(Dataset entries)
++++++

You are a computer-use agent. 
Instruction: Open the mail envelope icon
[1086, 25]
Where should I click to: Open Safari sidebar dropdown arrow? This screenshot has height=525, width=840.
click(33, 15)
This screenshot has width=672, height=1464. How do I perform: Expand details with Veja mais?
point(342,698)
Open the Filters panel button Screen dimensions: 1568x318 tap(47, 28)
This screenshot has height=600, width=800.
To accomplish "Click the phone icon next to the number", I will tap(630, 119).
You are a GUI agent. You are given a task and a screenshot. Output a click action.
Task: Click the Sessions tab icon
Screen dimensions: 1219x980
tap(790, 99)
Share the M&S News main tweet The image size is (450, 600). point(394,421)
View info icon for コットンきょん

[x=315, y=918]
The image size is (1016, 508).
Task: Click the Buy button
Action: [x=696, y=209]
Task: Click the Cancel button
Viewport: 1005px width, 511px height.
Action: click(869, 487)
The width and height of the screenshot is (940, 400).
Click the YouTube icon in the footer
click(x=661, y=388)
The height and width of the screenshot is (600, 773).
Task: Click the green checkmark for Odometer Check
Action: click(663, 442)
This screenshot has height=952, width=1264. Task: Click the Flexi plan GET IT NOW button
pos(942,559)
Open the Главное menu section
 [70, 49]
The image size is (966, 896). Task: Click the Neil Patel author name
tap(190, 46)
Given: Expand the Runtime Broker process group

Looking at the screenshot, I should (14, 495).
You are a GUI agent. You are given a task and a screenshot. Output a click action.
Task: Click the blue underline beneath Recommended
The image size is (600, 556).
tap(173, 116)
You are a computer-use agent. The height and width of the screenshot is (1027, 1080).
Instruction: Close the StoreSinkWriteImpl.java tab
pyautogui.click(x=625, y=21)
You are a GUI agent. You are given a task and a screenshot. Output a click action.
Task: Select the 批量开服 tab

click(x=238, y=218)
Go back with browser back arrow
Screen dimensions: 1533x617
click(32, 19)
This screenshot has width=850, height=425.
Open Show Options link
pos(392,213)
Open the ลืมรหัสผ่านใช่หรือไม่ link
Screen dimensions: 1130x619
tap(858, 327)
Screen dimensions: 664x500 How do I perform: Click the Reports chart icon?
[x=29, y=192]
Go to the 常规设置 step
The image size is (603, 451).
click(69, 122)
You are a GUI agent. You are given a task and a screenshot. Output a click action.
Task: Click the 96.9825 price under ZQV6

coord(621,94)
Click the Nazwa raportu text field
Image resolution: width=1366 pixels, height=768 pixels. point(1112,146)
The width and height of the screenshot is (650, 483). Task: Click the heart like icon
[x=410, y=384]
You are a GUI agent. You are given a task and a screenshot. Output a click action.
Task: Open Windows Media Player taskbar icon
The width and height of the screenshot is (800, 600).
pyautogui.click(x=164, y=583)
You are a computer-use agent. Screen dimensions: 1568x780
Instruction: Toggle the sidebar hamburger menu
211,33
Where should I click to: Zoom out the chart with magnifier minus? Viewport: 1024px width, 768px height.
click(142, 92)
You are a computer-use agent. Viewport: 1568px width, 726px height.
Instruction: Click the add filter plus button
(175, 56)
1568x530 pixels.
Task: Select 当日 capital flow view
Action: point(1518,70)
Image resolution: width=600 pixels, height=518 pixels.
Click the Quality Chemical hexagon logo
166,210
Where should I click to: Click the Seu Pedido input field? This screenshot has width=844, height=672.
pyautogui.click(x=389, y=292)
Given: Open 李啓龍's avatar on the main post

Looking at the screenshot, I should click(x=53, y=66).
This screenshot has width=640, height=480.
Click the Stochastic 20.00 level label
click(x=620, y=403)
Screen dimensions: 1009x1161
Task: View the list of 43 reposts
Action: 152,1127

++++++

* [PROMPT]:
Give again exactly, and only, the lines above starting at the one with "Screen dimensions: 1219x980" and ending at the one with "The width and height of the screenshot is (940, 400).".

* [TASK SOLUTION]:
Screen dimensions: 1219x980
tap(790, 99)
Share the M&S News main tweet The image size is (450, 600). point(394,421)
View info icon for コットンきょん

[x=315, y=918]
The image size is (1016, 508).
Task: Click the Buy button
Action: [x=696, y=209]
Task: Click the Cancel button
Viewport: 1005px width, 511px height.
Action: click(869, 487)
The width and height of the screenshot is (940, 400).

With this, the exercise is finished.